O que se pede — Dê continuidade ao texto sobre o fim do acordo entre a Boeing e a Embraer, começando logo após a última frase.

Vendida à Boeing por uma ninharia, com as bênçãos de Temer e Bolsonaro, ela foi agora enjeitada. Maior empresa tecnológica do país está sem rumo. Ficará com a China? Cairá em irrelevância? Governo divide-se. Crise expõe país em queda livre
Por Raúl Zibechi | Tradução: Ricardo Cavalcanti-Schiel
A aliança estratégica entre o governo civil-militar do Brasil e os Estados Unidos sofreu um sério revés com a decisão da Boeing de cancelar o acordo de compra da Embraer, a terceira maior empresa de construção aeronáutica comercial do mundo. Agora, a joia da coroa dos militares brasileiros está sem rumo, e pode precipitar-se em uma crise demolidora.
A empresa norte-americana “não recebeu um único pedido novo de fornecimento de aviões em janeiro” pela primeira vez em mais de meio século [segundo notícia da sua página web]. A crise é tão profunda que em 2019, “o fornecimento de aviões comerciais da Boeing se retraiu à metade na comparação com o mesmo período de 2018”.
O negócio com a Embraer consistia na compra de 80% da divisão comercial da empresa brasileira por cerca de 4,2 bilhões de dólares e a criação de uma joint venture para buscar novos mercados para o cargueiro militar C-390, além do desenvolvimento de aerotáxis para mobilidade aérea urbana. Na terceira semana de abril, a Boeing rescindiu o Master Transaction Agreement (MTA) assinado com a Embraer, por meio do qual as duas companhias afirmavam buscar “um novo nível de associação estratégica”.

Amostra dos dados —
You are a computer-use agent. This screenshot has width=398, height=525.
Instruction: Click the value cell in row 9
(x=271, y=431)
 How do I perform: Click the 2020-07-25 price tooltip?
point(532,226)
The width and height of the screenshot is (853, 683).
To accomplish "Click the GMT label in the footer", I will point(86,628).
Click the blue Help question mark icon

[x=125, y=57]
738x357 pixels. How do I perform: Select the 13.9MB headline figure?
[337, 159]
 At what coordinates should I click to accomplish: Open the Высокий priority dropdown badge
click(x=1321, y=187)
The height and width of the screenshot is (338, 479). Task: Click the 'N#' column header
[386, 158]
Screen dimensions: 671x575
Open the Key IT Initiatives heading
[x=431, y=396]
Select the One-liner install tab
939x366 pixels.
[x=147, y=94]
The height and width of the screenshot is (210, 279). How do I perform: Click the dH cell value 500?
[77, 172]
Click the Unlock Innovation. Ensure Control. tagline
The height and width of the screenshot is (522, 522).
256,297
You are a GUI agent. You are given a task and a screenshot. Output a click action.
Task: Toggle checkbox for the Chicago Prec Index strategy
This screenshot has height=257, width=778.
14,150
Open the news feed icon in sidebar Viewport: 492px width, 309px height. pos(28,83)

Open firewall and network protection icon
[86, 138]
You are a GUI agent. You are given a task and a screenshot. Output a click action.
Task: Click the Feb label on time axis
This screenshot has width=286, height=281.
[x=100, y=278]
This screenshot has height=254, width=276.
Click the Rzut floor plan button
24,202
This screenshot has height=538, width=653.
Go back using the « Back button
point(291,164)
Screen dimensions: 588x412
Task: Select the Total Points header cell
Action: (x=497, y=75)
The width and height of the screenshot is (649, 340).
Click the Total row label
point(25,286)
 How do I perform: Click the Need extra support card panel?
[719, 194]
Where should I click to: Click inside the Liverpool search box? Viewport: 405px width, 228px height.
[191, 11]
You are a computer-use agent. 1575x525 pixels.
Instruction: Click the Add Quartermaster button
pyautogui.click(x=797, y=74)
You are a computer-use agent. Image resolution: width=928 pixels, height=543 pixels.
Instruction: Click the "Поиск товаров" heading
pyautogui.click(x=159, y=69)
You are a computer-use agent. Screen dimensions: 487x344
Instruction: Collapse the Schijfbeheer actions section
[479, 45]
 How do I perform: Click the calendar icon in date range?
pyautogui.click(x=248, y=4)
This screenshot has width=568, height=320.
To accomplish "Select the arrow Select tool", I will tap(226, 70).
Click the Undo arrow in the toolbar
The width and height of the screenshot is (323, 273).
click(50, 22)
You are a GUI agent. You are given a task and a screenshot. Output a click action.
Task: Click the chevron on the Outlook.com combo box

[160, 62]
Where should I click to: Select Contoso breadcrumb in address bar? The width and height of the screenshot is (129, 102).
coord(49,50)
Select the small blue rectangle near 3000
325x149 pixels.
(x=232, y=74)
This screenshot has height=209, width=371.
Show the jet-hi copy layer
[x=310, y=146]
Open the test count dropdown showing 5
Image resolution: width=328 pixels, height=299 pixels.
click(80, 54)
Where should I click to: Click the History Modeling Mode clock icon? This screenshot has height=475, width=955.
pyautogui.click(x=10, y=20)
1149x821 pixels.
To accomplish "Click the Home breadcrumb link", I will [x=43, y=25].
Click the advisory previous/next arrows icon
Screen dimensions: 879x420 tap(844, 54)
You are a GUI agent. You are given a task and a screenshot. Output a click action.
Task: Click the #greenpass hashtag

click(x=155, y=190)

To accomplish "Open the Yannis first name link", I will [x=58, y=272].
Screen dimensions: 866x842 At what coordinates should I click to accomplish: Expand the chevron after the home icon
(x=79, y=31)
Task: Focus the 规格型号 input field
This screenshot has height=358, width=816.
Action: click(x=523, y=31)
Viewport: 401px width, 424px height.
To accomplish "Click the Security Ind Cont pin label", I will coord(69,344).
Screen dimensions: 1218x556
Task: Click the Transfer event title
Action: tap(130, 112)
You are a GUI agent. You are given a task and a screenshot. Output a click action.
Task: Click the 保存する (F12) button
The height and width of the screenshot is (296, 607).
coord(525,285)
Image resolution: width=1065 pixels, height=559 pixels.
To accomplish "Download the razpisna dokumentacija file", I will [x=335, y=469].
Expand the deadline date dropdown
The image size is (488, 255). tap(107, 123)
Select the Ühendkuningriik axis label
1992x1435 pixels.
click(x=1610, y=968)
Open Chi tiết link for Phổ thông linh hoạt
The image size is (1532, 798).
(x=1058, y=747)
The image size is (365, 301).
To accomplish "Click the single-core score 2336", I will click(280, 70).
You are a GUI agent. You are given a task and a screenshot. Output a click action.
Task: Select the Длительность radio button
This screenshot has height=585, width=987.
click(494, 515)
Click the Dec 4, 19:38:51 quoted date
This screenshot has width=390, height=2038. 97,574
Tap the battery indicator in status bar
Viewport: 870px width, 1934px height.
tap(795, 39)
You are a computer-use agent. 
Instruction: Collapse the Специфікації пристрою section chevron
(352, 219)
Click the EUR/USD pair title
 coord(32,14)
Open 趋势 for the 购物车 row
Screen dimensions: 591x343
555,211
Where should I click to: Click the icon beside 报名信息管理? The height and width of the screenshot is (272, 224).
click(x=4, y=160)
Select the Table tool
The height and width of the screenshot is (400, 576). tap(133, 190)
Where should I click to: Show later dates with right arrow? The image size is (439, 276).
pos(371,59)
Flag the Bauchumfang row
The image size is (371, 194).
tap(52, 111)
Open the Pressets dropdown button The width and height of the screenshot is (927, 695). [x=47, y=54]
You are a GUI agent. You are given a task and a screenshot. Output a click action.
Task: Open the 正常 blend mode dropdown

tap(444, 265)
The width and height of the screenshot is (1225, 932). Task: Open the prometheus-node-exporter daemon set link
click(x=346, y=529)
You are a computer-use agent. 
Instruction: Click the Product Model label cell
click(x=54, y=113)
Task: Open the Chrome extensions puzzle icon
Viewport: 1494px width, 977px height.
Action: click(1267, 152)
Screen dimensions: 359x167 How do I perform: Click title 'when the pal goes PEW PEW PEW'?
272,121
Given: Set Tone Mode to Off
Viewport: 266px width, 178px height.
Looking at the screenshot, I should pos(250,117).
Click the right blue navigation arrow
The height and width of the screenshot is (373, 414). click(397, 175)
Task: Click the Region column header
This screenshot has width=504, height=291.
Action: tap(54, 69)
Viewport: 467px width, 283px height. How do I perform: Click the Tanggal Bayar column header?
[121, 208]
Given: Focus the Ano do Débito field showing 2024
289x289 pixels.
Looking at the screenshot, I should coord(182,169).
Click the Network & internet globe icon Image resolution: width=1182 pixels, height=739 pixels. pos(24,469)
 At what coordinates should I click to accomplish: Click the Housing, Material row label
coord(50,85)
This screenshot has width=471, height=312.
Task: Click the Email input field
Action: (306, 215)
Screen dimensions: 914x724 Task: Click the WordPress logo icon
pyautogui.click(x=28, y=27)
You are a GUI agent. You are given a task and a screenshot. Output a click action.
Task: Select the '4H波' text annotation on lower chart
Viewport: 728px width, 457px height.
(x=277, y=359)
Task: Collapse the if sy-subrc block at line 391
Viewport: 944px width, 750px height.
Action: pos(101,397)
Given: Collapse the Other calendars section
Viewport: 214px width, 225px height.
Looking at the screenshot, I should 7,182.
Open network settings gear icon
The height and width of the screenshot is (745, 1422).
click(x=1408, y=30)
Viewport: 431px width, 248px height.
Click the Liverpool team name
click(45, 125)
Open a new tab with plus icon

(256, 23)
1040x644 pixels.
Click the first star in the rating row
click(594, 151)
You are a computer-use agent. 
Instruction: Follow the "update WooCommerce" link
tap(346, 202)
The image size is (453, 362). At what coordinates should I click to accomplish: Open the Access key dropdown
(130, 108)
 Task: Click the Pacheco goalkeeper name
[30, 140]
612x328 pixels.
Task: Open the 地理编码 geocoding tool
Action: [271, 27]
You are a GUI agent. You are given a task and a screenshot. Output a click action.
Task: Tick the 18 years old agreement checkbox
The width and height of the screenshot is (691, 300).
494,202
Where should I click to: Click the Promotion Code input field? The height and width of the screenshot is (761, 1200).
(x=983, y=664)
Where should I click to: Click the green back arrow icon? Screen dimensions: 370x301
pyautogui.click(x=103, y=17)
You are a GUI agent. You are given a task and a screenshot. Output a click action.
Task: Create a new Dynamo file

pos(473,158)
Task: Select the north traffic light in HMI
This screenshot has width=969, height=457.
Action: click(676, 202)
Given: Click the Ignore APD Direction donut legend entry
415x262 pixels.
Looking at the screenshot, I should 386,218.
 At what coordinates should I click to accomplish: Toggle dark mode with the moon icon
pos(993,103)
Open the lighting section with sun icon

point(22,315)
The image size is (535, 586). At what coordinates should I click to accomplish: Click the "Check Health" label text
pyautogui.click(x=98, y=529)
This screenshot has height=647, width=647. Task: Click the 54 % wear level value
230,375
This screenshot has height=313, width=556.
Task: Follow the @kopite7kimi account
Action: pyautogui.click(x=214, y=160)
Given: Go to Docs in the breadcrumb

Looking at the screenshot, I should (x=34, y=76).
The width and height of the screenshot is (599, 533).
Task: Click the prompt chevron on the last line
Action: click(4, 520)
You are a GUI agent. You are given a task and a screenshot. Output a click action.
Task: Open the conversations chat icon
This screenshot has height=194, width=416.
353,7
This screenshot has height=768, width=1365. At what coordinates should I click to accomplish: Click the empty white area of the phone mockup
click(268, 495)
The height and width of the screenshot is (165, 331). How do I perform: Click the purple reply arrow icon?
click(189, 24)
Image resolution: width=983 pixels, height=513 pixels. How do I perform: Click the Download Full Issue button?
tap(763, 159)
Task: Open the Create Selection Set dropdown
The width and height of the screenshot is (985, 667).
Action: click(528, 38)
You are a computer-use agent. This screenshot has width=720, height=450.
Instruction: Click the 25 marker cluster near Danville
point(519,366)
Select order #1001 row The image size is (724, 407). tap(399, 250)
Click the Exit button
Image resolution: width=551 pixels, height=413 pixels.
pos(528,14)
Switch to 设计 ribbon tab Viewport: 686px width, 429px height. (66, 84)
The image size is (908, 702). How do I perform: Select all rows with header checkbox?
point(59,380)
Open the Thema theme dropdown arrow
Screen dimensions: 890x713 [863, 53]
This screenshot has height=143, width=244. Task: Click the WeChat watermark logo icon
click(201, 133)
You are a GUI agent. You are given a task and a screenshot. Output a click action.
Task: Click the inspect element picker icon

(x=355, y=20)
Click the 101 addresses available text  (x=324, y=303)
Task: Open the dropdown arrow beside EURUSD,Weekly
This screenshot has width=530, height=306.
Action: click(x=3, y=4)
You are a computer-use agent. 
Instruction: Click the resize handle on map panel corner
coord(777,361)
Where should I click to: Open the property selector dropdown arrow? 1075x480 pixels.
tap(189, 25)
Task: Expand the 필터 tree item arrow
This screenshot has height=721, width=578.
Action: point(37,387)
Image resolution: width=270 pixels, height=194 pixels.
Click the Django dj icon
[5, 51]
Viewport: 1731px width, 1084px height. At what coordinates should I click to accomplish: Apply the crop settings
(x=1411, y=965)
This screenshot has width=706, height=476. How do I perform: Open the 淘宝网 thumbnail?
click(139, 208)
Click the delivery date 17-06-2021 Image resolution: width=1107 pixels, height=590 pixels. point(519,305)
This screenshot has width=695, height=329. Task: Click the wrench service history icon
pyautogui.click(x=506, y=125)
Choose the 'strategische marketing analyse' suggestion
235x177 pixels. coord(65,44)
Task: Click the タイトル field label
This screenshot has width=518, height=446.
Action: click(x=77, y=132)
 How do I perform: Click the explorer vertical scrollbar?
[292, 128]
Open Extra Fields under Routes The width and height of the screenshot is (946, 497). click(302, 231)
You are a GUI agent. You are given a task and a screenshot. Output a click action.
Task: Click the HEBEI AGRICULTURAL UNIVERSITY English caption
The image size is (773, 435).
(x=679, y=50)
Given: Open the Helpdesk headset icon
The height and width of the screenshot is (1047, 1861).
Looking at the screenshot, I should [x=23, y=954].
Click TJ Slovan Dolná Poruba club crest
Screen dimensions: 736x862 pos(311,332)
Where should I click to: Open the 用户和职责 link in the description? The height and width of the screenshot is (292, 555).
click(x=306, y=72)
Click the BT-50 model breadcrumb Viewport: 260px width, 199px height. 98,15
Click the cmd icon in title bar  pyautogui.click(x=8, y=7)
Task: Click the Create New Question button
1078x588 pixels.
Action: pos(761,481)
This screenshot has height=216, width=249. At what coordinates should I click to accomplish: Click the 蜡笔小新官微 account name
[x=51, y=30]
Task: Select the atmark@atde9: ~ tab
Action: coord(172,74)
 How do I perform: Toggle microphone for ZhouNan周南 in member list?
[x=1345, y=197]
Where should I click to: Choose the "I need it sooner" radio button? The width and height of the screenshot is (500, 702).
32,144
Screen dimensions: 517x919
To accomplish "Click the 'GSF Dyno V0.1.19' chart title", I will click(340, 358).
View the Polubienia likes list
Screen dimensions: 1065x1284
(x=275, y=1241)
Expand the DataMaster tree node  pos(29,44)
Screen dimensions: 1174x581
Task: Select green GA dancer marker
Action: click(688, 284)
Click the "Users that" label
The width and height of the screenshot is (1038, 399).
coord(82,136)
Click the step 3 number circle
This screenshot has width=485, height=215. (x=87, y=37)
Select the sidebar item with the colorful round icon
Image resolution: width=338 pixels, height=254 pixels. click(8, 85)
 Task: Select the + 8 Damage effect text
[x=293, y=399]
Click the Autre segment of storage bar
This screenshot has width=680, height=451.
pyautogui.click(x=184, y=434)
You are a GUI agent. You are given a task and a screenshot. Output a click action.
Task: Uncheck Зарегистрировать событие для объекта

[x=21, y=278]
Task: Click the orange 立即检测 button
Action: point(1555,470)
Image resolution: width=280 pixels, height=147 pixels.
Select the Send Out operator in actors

Resposta da tarefa —
“É decepcionante, mas chegamos a um ponto em que as negociações não vão resolver os problemas”, afirmou o vice-presidente senior da Boeing, Marc Allen. A data limite para chegar a um acordo era 24 de abril. Um dia depois, a Boeing fez o anúncio. O lado brasileiro assegura que “a Boeing encerrou injustamente a aliança e inventou pretextos para evitar o pagamento dos 4,2 bilhões da compra”.
As razões não expressadas pela Boeing devem ser buscadas na crise provocada pela paralisação da produção do 737 MAX, ao que se deve somar a situação criada pela pandemia de coronavírus na indústria aeronáutica. A Boeing teve um déficit de 633 milhões de dólares em 2019, com a consequente crise financeira, uma vez que o fim da produção do MAX implica a perda de 19 bilhões de dólares. A empresa norte-americana está pedindo uma ajuda de 60 bilhões de dólares ao governo Trump para sobreviver à atual paralisia do setor aéreo.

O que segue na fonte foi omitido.